4) Newark, New Jersey – Don’t be fooled by the outwardly-muscular butts of the local lineman. The fatty richness of these quarterback protectors lays below the surface. Thanks in extra- large part to a cocktail of folded pizzas and steroids, this college town offers multiple get-fit-and-get-fat joints on every street corner that you won’t fuggedabout.
3) Ames, Iowa – There’s a saying in Ames that goes like this: “If God births ya fat, my boy, a pizza-eating lineman you’ll become.” With that kind of rich oral tradition sauced circularly atop its local newborns, it’s no wonder this midwestern town knows how to craft and enjoy over 200,000 pan-crust half-beef, half-corn pizzas every single day of the year.

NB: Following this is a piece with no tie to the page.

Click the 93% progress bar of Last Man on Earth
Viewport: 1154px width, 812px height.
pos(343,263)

2) Berkeley, California – For a city hellbent on making smarter, more data-driven college pizzas, this Bay Area town is often overlooked due to its freakishly healthy linemen. But don’t be fooled. Beneath their lean facades, these athletes’ insides are made up entirely of fatty, flavorful, conflict-college pizza – the kind that is baked exclusively overseas by the gentle hands of local children before being delivered in the thinnest, most ergonomic pizza box man has ever seen.

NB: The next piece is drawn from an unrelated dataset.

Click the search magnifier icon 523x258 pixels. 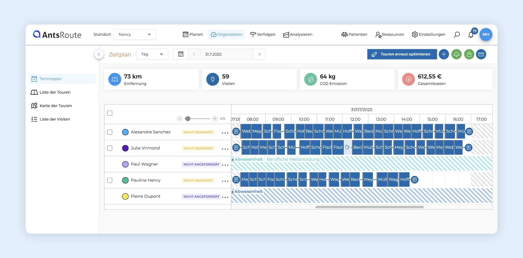(x=457, y=34)
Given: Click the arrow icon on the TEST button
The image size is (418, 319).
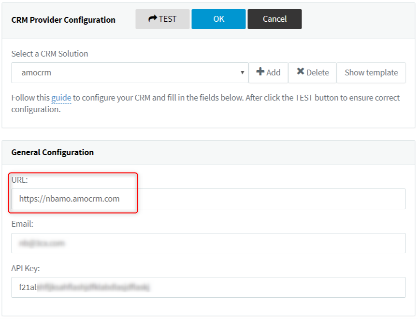Looking at the screenshot, I should [153, 19].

1) Baton Rouge, Louisiana – Is a bucket of fried seafood technically college pizza? According to the massive championship-winning fat linemen who call the Red Stick home, yes, so long as said bucket is balanced on top of a crust of more fried seafood and able to go through the ‘Fried Seafood Pizzamatic 2211’ without toppling over. As we, the entire writing staff of Sports Riot, overwhelmingly accept this explanation, it is easy for us to crown BR as the greatest college pizza town in our good old US of A.
Disagree with any of our rankings or have fat linemen of your own that you’d like to use as proxies for your local college pizza towns? Add it to our unlimited comments section within 30 minutes of reading this article, or don’t ever talk to us again.